What is the difference between model routing and fallback strategies?
Model routing actively selects the best model for each request based on factors like task complexity or cost constraints. Fallback strategies define what to do when a model fails, trying alternatives in sequence. They work together: routing chooses your first attempt, fallback kicks in if that attempt fails.
Can I use Microsoft Agent Framework with non-Azure LLM providers?
Yes. Microsoft Foundry supports multiple providers. You can configure OpenAI, Anthropic, or other services alongside Azure OpenAI in the same agent, giving you flexibility in your fallback chains and routing policies.
How do I avoid wasting requests on a provider that is down?

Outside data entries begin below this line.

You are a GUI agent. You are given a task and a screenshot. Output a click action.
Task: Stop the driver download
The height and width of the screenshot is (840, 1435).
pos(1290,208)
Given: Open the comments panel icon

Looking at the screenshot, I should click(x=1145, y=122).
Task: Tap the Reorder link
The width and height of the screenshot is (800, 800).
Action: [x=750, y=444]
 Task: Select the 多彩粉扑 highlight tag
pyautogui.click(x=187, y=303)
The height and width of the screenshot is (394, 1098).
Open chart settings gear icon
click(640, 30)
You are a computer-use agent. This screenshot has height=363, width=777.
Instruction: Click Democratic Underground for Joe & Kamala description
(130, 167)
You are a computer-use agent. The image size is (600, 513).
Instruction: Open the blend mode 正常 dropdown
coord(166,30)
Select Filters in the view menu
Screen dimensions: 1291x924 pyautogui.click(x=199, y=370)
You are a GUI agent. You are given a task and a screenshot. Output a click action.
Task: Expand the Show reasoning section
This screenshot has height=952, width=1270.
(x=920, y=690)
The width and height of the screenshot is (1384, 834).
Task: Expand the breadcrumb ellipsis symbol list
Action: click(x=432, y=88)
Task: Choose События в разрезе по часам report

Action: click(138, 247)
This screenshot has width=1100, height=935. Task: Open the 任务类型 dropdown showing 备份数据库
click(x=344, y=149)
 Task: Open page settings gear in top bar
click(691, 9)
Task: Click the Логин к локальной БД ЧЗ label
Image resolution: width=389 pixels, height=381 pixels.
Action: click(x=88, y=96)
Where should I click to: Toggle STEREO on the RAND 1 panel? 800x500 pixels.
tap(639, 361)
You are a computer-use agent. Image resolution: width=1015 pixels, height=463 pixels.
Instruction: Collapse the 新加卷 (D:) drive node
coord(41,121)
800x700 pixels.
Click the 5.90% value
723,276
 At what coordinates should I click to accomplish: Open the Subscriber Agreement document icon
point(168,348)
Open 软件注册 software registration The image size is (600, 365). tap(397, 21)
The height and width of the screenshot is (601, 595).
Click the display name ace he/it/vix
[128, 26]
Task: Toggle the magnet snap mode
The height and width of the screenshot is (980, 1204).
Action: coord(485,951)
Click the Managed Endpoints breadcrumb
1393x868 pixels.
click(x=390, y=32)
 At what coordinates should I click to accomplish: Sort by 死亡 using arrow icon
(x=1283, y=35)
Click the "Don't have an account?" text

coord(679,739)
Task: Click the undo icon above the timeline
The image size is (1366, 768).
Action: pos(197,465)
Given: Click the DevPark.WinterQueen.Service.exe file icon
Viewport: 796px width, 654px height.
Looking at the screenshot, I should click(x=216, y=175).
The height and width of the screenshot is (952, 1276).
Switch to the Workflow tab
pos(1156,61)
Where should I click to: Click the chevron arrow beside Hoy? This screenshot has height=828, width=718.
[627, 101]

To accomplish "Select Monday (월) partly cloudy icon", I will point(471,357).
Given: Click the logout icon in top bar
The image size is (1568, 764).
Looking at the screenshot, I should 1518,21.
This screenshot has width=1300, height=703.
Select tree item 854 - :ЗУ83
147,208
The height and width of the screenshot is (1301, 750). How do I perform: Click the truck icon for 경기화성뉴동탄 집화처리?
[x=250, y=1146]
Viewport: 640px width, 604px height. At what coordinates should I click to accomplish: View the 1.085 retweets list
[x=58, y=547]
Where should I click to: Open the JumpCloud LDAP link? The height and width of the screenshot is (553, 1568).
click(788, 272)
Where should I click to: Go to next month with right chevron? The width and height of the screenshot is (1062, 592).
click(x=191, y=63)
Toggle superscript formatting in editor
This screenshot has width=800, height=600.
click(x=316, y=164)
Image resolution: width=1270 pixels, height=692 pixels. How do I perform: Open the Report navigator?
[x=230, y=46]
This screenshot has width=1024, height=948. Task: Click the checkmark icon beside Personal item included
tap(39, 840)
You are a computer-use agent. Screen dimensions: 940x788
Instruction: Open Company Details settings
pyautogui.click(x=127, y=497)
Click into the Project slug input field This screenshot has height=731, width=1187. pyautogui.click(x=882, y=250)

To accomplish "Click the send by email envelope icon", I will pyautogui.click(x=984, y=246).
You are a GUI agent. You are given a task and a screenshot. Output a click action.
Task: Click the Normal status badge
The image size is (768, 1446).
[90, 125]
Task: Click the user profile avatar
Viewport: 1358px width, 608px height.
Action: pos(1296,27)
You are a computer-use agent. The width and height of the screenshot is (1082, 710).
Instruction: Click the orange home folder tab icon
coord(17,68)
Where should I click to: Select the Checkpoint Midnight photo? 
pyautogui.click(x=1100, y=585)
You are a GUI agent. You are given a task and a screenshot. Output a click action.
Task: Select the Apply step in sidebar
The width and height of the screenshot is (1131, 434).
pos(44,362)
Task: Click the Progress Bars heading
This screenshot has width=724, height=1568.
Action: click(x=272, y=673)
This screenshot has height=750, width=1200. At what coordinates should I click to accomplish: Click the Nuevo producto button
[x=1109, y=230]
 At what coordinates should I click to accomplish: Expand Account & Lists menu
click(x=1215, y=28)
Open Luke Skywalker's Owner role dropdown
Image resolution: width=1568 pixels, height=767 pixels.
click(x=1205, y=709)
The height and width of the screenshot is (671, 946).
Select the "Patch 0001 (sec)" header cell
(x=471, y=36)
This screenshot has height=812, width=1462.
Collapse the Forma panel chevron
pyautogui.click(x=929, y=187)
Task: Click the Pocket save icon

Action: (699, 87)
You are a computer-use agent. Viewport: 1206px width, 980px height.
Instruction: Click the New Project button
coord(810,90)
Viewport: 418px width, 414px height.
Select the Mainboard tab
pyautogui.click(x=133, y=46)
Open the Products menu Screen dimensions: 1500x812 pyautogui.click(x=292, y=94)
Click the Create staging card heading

Implement a simple health check that periodically pings your primary provider with a lightweight test request. If it fails, skip that provider in your fallback chain for a period of time. This avoids burning through timeouts and quota on requests that will fail anyway.
What happens if all my fallback models fail?
Your application should decide how to handle this gracefully. Options include returning a cached response, queuing the request for retry, returning a user-friendly error message, or escalating to a human. The pattern shown in this article throws an exception, which you can catch and handle according to your needs.
Does model routing add latency to my requests?
The complexity-based selector shown here runs a lightweight analysis on the input text, which is negligible. If you implement more sophisticated selection logic, you might add a few milliseconds. The benefit of cost savings and improved resource utilization typically outweighs this small latency cost.
What is Microsoft Foundry’s Model Router?
Model Router is a built-in feature in Microsoft Foundry that uses machine learning to automatically select the best model for each prompt. It analyzes the full request (system message, user message, tools, conversation history) and routes to the most suitable model based on your chosen routing mode: Balanced (default, optimizes cost and quality), Cost (favors cheaper models), or Quality (always uses the highest-capability model). This is a higher-level alternative to manual routing logic.